Text Processing: Some Ideas

ahi · 05-28-2009, 11:47 AM

The notion of text processing comes up in this subforum fairly often, and while regexes are a God-send, they can trip up from the idiosyncrasies of poorly formatted files.

I am making this thread to share some ideas, as it seems to me there are at least a handful of scripters/coders on these forums who have their own text processors, but are not 100% satisfied with how well they handle messy real-world files.

Let it be noted that I have not yet implemented these ideas, so I do not mean to suggest they are proven to work--but they are the ideas I will soon be using to put together my own script.

Thoughts, suggestions, and counter-arguments as to why this or that idea is problematic are most welcome! And hopefully something below will give at least one person a bright idea or two as to how to improve their reformatting scripts.

__________________________________________________

Processing via a State Machine

Have the processing happen one character at a time, with the "receipt" of each character, building...

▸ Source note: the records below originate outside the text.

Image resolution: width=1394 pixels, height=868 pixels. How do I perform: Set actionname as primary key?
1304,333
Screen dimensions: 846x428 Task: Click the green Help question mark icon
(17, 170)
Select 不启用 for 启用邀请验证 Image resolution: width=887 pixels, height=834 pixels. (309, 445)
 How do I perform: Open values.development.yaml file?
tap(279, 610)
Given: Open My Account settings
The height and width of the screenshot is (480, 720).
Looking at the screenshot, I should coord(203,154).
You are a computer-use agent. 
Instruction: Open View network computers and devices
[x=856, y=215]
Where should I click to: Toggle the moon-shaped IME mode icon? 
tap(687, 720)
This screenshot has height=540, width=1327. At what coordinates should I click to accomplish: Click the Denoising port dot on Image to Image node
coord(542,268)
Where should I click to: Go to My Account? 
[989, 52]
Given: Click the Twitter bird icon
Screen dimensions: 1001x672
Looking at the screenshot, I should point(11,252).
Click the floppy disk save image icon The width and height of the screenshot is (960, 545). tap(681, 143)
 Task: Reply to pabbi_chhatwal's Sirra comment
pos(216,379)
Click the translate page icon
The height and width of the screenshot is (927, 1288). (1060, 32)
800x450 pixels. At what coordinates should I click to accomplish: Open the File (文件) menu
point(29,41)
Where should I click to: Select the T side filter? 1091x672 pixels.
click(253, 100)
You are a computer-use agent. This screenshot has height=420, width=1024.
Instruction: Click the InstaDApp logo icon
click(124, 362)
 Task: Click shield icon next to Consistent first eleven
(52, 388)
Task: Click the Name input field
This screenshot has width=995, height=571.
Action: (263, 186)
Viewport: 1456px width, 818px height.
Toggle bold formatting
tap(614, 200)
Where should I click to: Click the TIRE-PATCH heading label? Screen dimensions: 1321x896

- a growing string of all non-eliminated (e.g.: duplicate spaces, et al) parsed characters
- a growing array of all words (i.e.: one or more alphanumeric characters demarked by whitespace or punctuation [though some words, broadly speaking, contain punctuation: "3.14", "it's", "O'brien", "window-cleaner"])
- a growing array of all sentences (i.e.: one or more words, demarked by whitespace or punctuation)
- a growing array of all lines (i.e.: string of characters demarked by linebreaks [i.e.: actual lines of input file])
- a growing array of all paragraphs (i.e.: one or more sentences demarked by greater than most common linebreaks)

This may seem excessive, but this method of processing would allow the program to make decisions based not just on what the current character, word, or sentence is, but also on more complicated bases like "What was the previous word?" or "What word did the current paragraph start with?" or "What character did the last sentence of the previous paragraph end with?"

And, it seems to me, it's precisely the answers to these sort of questions that would allow a program/script to make more intelligent decisions about what to do with a given portion of text. A simple--but not too simple--example that comes to my mind:

If the current paragraph is in all capitals, and the previous paragraph's last sentence ended with a colon (

character (particularly if that same sentence also contains one or more words like "says", "reads", "written") then this current paragraph should be marked/typeset as a "notice".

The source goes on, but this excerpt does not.